Segment Start: EXTRACTED RECORDS

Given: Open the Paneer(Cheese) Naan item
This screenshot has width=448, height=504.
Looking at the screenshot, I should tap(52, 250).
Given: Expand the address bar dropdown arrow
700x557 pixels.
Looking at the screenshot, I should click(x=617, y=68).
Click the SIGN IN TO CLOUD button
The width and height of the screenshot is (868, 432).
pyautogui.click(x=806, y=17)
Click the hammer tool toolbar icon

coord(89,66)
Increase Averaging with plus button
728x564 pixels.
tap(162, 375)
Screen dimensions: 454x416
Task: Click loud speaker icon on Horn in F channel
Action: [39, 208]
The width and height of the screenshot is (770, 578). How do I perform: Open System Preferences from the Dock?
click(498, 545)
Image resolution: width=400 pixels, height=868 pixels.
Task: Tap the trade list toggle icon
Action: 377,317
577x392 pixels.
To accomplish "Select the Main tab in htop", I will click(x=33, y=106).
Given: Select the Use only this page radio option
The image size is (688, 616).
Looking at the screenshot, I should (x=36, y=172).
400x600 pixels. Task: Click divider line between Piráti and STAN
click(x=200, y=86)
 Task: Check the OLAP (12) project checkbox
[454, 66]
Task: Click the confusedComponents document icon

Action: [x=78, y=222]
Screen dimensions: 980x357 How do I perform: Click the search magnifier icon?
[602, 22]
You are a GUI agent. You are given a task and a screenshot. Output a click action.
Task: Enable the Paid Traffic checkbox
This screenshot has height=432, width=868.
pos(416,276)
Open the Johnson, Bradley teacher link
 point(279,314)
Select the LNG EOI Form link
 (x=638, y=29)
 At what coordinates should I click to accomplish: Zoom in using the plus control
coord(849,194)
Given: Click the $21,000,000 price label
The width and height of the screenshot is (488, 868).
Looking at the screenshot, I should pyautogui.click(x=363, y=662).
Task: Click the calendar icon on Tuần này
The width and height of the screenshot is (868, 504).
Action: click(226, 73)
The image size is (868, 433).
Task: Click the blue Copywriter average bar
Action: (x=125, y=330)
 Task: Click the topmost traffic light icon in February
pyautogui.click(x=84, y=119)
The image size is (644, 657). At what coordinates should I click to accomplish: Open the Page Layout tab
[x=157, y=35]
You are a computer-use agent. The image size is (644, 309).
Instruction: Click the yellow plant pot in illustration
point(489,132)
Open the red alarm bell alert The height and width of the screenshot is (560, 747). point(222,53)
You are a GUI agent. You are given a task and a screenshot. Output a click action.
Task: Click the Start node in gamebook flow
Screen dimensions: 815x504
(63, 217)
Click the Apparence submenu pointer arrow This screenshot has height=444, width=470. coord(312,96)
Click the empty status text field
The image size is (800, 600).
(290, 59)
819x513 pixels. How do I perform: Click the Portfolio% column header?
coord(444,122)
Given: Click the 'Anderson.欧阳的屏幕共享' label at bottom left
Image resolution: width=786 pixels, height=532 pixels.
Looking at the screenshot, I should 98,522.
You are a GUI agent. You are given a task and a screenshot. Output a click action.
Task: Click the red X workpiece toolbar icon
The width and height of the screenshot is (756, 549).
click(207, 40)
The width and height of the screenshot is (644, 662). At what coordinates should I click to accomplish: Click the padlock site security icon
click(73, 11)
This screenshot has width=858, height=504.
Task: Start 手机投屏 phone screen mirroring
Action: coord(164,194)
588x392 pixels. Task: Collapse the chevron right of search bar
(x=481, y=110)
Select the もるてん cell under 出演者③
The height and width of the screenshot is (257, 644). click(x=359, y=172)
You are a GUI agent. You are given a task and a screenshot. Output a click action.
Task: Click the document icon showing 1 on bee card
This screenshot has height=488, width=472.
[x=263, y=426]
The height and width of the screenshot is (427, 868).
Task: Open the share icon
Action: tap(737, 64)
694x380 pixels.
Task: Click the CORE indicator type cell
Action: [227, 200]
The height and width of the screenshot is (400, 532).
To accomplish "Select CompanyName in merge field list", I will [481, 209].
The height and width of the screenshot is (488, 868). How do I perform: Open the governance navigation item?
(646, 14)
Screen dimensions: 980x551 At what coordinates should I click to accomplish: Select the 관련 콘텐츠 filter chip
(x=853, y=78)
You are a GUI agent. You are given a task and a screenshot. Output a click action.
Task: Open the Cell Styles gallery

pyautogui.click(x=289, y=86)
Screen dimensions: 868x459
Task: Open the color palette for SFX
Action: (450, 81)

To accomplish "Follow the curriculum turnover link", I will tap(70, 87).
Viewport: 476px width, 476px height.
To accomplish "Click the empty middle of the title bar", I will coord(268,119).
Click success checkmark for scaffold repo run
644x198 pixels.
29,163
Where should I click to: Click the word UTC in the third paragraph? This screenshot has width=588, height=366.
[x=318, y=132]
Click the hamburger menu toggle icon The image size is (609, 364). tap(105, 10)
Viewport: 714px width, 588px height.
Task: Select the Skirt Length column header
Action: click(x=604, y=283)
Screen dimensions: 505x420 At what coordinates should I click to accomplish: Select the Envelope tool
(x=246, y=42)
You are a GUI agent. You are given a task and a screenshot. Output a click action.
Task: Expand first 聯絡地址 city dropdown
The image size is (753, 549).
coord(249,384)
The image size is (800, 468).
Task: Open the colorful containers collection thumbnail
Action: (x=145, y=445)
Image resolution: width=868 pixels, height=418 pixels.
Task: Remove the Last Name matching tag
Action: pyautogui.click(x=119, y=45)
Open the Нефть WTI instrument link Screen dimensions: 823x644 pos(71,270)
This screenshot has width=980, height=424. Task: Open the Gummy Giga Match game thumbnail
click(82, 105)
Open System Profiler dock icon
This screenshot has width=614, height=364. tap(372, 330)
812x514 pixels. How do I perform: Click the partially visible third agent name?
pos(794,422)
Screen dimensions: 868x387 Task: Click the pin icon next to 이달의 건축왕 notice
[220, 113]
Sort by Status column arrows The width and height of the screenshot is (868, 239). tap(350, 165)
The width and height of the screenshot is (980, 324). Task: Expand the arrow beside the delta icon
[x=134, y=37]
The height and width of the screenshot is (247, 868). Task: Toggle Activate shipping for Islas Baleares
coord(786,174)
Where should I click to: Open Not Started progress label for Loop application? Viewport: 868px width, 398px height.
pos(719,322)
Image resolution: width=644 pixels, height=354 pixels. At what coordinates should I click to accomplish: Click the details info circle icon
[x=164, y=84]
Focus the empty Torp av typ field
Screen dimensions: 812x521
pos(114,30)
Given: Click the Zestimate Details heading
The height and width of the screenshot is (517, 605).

Segment End: EXTRACTED RECORDS

INSTRUCTIONS TO FOLLOW:
Exactly as written above, please repeat the entries.

ANSWER TO THIS TASK:
Given: Open the Paneer(Cheese) Naan item
This screenshot has width=448, height=504.
Looking at the screenshot, I should tap(52, 250).
Given: Expand the address bar dropdown arrow
700x557 pixels.
Looking at the screenshot, I should click(x=617, y=68).
Click the SIGN IN TO CLOUD button
The width and height of the screenshot is (868, 432).
pyautogui.click(x=806, y=17)
Click the hammer tool toolbar icon

coord(89,66)
Increase Averaging with plus button
728x564 pixels.
tap(162, 375)
Screen dimensions: 454x416
Task: Click loud speaker icon on Horn in F channel
Action: [39, 208]
The width and height of the screenshot is (770, 578). How do I perform: Open System Preferences from the Dock?
click(498, 545)
Image resolution: width=400 pixels, height=868 pixels.
Task: Tap the trade list toggle icon
Action: 377,317
577x392 pixels.
To accomplish "Select the Main tab in htop", I will click(x=33, y=106).
Given: Select the Use only this page radio option
The image size is (688, 616).
Looking at the screenshot, I should (x=36, y=172).
400x600 pixels. Task: Click divider line between Piráti and STAN
click(x=200, y=86)
 Task: Check the OLAP (12) project checkbox
[454, 66]
Task: Click the confusedComponents document icon

Action: [x=78, y=222]
Screen dimensions: 980x357 How do I perform: Click the search magnifier icon?
[602, 22]
You are a GUI agent. You are given a task and a screenshot. Output a click action.
Task: Enable the Paid Traffic checkbox
This screenshot has height=432, width=868.
pos(416,276)
Open the Johnson, Bradley teacher link
 point(279,314)
Select the LNG EOI Form link
 (x=638, y=29)
 At what coordinates should I click to accomplish: Zoom in using the plus control
coord(849,194)
Given: Click the $21,000,000 price label
The width and height of the screenshot is (488, 868).
Looking at the screenshot, I should pyautogui.click(x=363, y=662).
Task: Click the calendar icon on Tuần này
The width and height of the screenshot is (868, 504).
Action: click(226, 73)
The image size is (868, 433).
Task: Click the blue Copywriter average bar
Action: (x=125, y=330)
 Task: Click the topmost traffic light icon in February
pyautogui.click(x=84, y=119)
The image size is (644, 657). At what coordinates should I click to accomplish: Open the Page Layout tab
[x=157, y=35]
You are a computer-use agent. The image size is (644, 309).
Instruction: Click the yellow plant pot in illustration
point(489,132)
Open the red alarm bell alert The height and width of the screenshot is (560, 747). point(222,53)
You are a GUI agent. You are given a task and a screenshot. Output a click action.
Task: Click the Start node in gamebook flow
Screen dimensions: 815x504
(63, 217)
Click the Apparence submenu pointer arrow This screenshot has height=444, width=470. coord(312,96)
Click the empty status text field
The image size is (800, 600).
(290, 59)
819x513 pixels. How do I perform: Click the Portfolio% column header?
coord(444,122)
Given: Click the 'Anderson.欧阳的屏幕共享' label at bottom left
Image resolution: width=786 pixels, height=532 pixels.
Looking at the screenshot, I should 98,522.
You are a GUI agent. You are given a task and a screenshot. Output a click action.
Task: Click the red X workpiece toolbar icon
The width and height of the screenshot is (756, 549).
click(207, 40)
The width and height of the screenshot is (644, 662). At what coordinates should I click to accomplish: Click the padlock site security icon
click(73, 11)
This screenshot has width=858, height=504.
Task: Start 手机投屏 phone screen mirroring
Action: coord(164,194)
588x392 pixels. Task: Collapse the chevron right of search bar
(x=481, y=110)
Select the もるてん cell under 出演者③
The height and width of the screenshot is (257, 644). click(x=359, y=172)
You are a GUI agent. You are given a task and a screenshot. Output a click action.
Task: Click the document icon showing 1 on bee card
This screenshot has height=488, width=472.
[x=263, y=426]
The height and width of the screenshot is (427, 868).
Task: Open the share icon
Action: tap(737, 64)
694x380 pixels.
Task: Click the CORE indicator type cell
Action: [227, 200]
The height and width of the screenshot is (400, 532).
To accomplish "Select CompanyName in merge field list", I will [481, 209].
The height and width of the screenshot is (488, 868). How do I perform: Open the governance navigation item?
(646, 14)
Screen dimensions: 980x551 At what coordinates should I click to accomplish: Select the 관련 콘텐츠 filter chip
(x=853, y=78)
You are a GUI agent. You are given a task and a screenshot. Output a click action.
Task: Open the Cell Styles gallery

pyautogui.click(x=289, y=86)
Screen dimensions: 868x459
Task: Open the color palette for SFX
Action: (450, 81)

To accomplish "Follow the curriculum turnover link", I will tap(70, 87).
Viewport: 476px width, 476px height.
To accomplish "Click the empty middle of the title bar", I will coord(268,119).
Click success checkmark for scaffold repo run
644x198 pixels.
29,163
Where should I click to: Click the word UTC in the third paragraph? This screenshot has width=588, height=366.
[x=318, y=132]
Click the hamburger menu toggle icon The image size is (609, 364). tap(105, 10)
Viewport: 714px width, 588px height.
Task: Select the Skirt Length column header
Action: click(x=604, y=283)
Screen dimensions: 505x420 At what coordinates should I click to accomplish: Select the Envelope tool
(x=246, y=42)
You are a GUI agent. You are given a task and a screenshot. Output a click action.
Task: Expand first 聯絡地址 city dropdown
The image size is (753, 549).
coord(249,384)
The image size is (800, 468).
Task: Open the colorful containers collection thumbnail
Action: (x=145, y=445)
Image resolution: width=868 pixels, height=418 pixels.
Task: Remove the Last Name matching tag
Action: pyautogui.click(x=119, y=45)
Open the Нефть WTI instrument link Screen dimensions: 823x644 pos(71,270)
This screenshot has width=980, height=424. Task: Open the Gummy Giga Match game thumbnail
click(82, 105)
Open System Profiler dock icon
This screenshot has width=614, height=364. tap(372, 330)
812x514 pixels. How do I perform: Click the partially visible third agent name?
pos(794,422)
Screen dimensions: 868x387 Task: Click the pin icon next to 이달의 건축왕 notice
[220, 113]
Sort by Status column arrows The width and height of the screenshot is (868, 239). tap(350, 165)
The width and height of the screenshot is (980, 324). Task: Expand the arrow beside the delta icon
[x=134, y=37]
The height and width of the screenshot is (247, 868). Task: Toggle Activate shipping for Islas Baleares
coord(786,174)
Where should I click to: Open Not Started progress label for Loop application? Viewport: 868px width, 398px height.
pos(719,322)
Image resolution: width=644 pixels, height=354 pixels. At what coordinates should I click to accomplish: Click the details info circle icon
[x=164, y=84]
Focus the empty Torp av typ field
Screen dimensions: 812x521
pos(114,30)
Given: Click the Zestimate Details heading
The height and width of the screenshot is (517, 605).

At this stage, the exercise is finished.